Continue the post on the 2014 flood insurance law from the point where it stops.

- **Exercise passage**
----------------------------------------

Natural floods, unnatural disasters

Flooded Greenville, Mississippi, 1927
(MOMA)
Following up on yesterday's post on their Mississippi River Tragedies: A Century of Unnatural Disaster, here's another post from Christine Klein and Sandra Zellmer (re-posted from The Hill):
President Obama recently signed a controversial bill that will directly affect the safety of millions of Americans. The fine print is so complicated, though, that it’s hard to predict exactly how our safety will be affected.

Some say that the Homeowner Flood Insurance Affordability Act of 2014 brings desperately needed relief to property owners who face ruinous increases in their premiums for federal flood insurance. To supporters like Sen. Schumer (D-N.Y.), the law preserves the American dream of homeownership from ill-conceived intervention by “an irrational Washington force.”

----------------------------------------

- **Data excerpt**

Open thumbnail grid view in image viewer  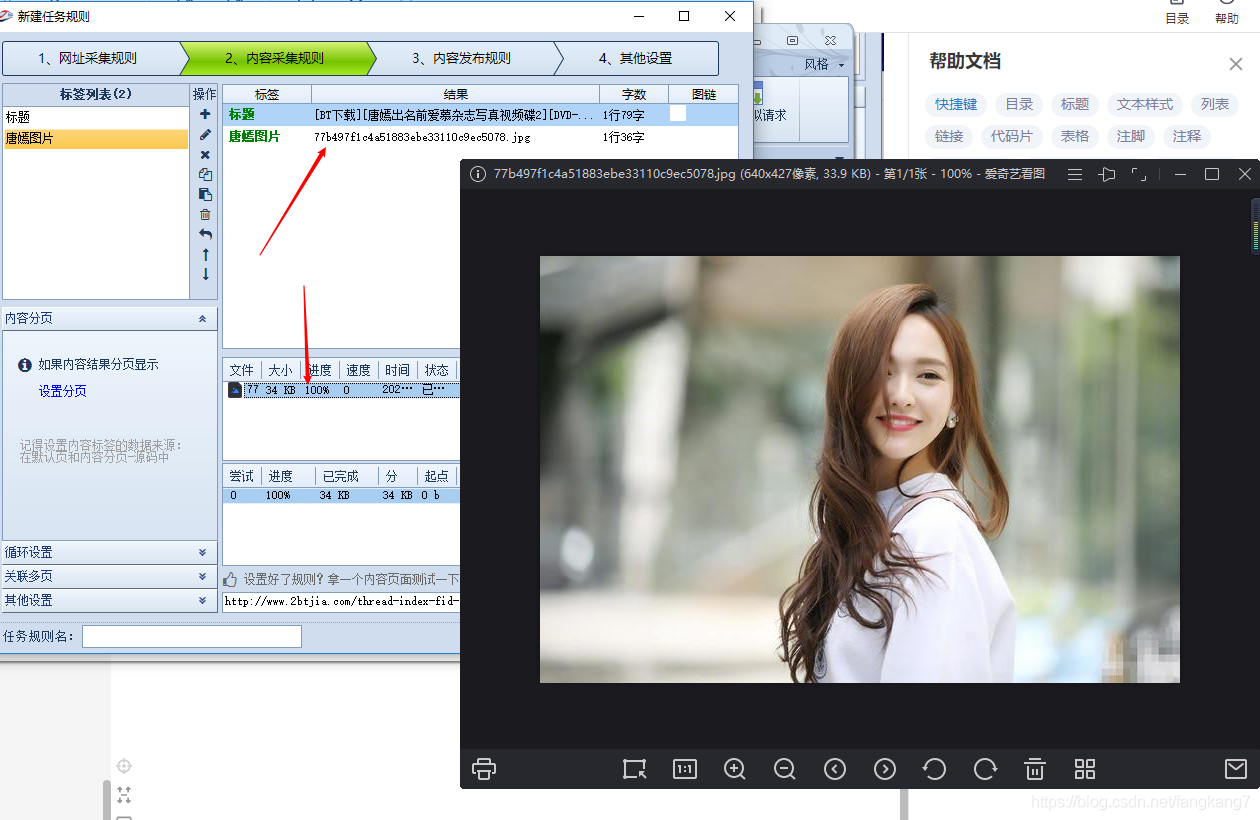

----------------------------------------

- **Exercise answer**
Others see the new law as election-year pandering and a cowardly reversal of course. Just two years ago, Congress passed the Biggert-Waters Flood Insurance Reform Act of 2012 in direct response to catastrophic damage from Superstorm Sandy. The 2012 law prescribed strong medicine to salvage the solvency of the flood insurance program from a shortfall of some $25 billion caused by insurance payouts after Sandy and Hurricane Katrina. Before its rollback on Friday, the 2012 law would have quickly phased out federal subsidies until owners of flood-prone properties paid the true actuarial costs of their insurance. Some (but not all) properties that had been receiving subsidies saw 25 percent rate hikes.  The 2012 law also required more accurate, up-to-date floodplain maps so that people could easily identify dangerous areas, but the new law relies on obsolete maps to assess premiums on existing homes.
It’s impossible to understand this legislative zigzag without understanding our century-long experiment with federal flood control.
Beginning early in the 20th century, Congress tried to engineer the nation out of danger by spending well over $100 billion (in current dollars) on federal levees and dams. But no structure is foolproof, and all have their limits. As one engineer explained, there are two kinds of levees: “Those that have failed and those that will fail!” Case in point—Katrina, a mere Category 3 hurricane, made short work of the Industrial Canal and the 17th Street Canal levees.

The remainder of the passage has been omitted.